I think thats stupid if he bans it. Players dont think about their headbands and socks while they play. We just want to make sure we look good before when we put it on and so during the game we look good. But the #1 focus is always the game. stupid...


----------



## Kekai (Jan 12, 2005)

can't help it that us brothas got some style


----------



## Crazy Fan From Idaho (Dec 31, 2002)

The Professional Fan said:


> Cliffy "started" it, but when I realized headbands would forever be part of Portland lore was a road game in NY around the 2000 season when the entire team (sans Sabonis) came out with headbands on. Even Detlef sported a headband that day. The only time ever, I believe. Hilarious.
> 
> If I remember correctly, we got crushed by NY that day. So much for team unity. lol.


I don't know which mental picture is funnier.....Sabonis being the only one WITHOUT a headband or Sabonis actually WEARING one. Either way, Wheels and Rice had a lot of fun announcing about the headbands....and Sabonis' lack of same. With the decisive loss, however, there were a lot fewer headbands for the next game. Sabonis was vindicated. 

Actually, I don't know if he thought the whole thing was a bunch of foolishness or if there wasn't one available that could fit around his humongous head without squeezing his brains out. But good old-school Sabonis........no tattoos, no piercings, no headband, no distractions, no nonsense. Just get out there and try your best to win. I sure do miss him.

JEGA!!!!


----------



## Dan (Dec 30, 2002)

I think the knicks games shows a valid reason why it's not important to have them. They're not important enough to warrent wearing them. It's about the team, not the player.

On top of that, who really gives a poo if they wear them or don't wear them?


----------



## BlazerFanFoLife (Jul 17, 2003)

I personaly think zach looks like SHREK without a headband, so i think the blazers should allow them


----------



## The Professional Fan (Nov 5, 2003)

Crazy Fan From Idaho said:


> I don't know which mental picture is funnier.....Sabonis being the only one WITHOUT a headband or Sabonis actually WEARING one. Either way, Wheels and Rice had a lot of fun announcing about the headbands....and Sabonis' lack of same. With the decisive loss, however, there were a lot fewer headbands for the next game. Sabonis was vindicated.
> 
> Actually, I don't know if he thought the whole thing was a bunch of foolishness or if there wasn't one available that could fit around his humongous head without squeezing his brains out. But good old-school Sabonis........no tattoos, no piercings, no headband, no distractions, no nonsense. Just get out there and try your best to win.
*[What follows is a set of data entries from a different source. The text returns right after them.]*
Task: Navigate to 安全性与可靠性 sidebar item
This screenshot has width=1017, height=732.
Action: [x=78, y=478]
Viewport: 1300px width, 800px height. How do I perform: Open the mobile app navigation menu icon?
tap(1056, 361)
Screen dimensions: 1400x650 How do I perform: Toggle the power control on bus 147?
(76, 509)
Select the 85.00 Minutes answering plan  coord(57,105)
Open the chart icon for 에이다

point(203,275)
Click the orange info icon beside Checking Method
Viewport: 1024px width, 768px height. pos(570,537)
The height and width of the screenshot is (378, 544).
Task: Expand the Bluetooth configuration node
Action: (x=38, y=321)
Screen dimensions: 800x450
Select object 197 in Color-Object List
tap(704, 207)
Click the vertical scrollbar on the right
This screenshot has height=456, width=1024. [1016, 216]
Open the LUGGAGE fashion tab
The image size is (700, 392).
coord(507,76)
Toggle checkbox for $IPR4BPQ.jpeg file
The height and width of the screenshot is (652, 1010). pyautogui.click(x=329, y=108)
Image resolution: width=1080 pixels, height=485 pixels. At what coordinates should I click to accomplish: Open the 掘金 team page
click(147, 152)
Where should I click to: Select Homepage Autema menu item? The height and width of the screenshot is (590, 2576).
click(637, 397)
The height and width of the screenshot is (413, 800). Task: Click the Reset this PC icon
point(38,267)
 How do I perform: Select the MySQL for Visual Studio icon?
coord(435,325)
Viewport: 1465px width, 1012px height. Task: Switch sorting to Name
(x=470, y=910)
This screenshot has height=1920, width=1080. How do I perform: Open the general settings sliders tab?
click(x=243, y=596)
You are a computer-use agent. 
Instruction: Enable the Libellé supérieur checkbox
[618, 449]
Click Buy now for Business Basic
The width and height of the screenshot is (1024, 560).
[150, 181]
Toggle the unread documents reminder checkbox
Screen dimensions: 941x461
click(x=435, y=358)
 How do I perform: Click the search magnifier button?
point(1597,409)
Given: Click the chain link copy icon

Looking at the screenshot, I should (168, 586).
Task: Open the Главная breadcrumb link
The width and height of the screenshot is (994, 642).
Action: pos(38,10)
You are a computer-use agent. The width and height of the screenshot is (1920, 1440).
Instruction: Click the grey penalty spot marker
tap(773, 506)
I sure do miss him.
> 
> JEGA!!!!


I think Sabas w/ headband is funnier than w/out headband. That day, Sabas proved he was a crafty veteran. He stands alone. And I too miss him. It's cliche, but sometimes you don't know what ya got until it's gone. Sabas is a perfect example of that. He was so much fun to watch (unless we were playing L.A. ...oh the pain).

As for the aftermath of the NY game, you're right. The headbands never made a team-wide appearance again.


----------



## SolidGuy3 (Apr 23, 2005)

I always use a headband when I play because I always sweat and it's annoying when it comes down to my face. I think Nate should let players wear headbands.


----------



## Webster's Dictionary (Feb 26, 2004)

The Professional Fan said:


> He was so much fun to watch (unless we were playing L.A. ...oh the pain).


In the early days he did a good job of d-ing up Shaq. We just didn't have the offensive weapons to overcome them. If we had Sabas in 1996 form with Sheed, Grant, Damon, Smith, Anthony, Pip we would have beaten LA easily, but he had dropped off a lot by 2000. It was great while he was here. I remember some unbelievable performances against Shaq and crew.


----------



## TP3 (Jan 26, 2003)

Cheeks coached with little to no discipline and everyone whines about him...now McMillan comes in and wants to enforce some and you start a thread whining like a baby about a "headband" rule...unbelievable. Heaven forbid a coach has team rules. 

Some of you would whine if we win the championship.


----------



## thekid (Apr 3, 2003)

Ehh.. I wouldn't go that far as a coach.


----------



## cimalee (Apr 17, 2003)

I wish we wear the red ones again like Cliffy , Sheed and Bonzi used to wear .



Can I get a headband , Gotta put a sock up on your rock to be the man , black white or red just put it on your head .

That was the worst song ever


----------



## Talkhard (May 13, 2003)

> I like it. It's all about establishing discipline...something this team has lacked for a long time.


Amen. The headbands look ridiculous anyway.


----------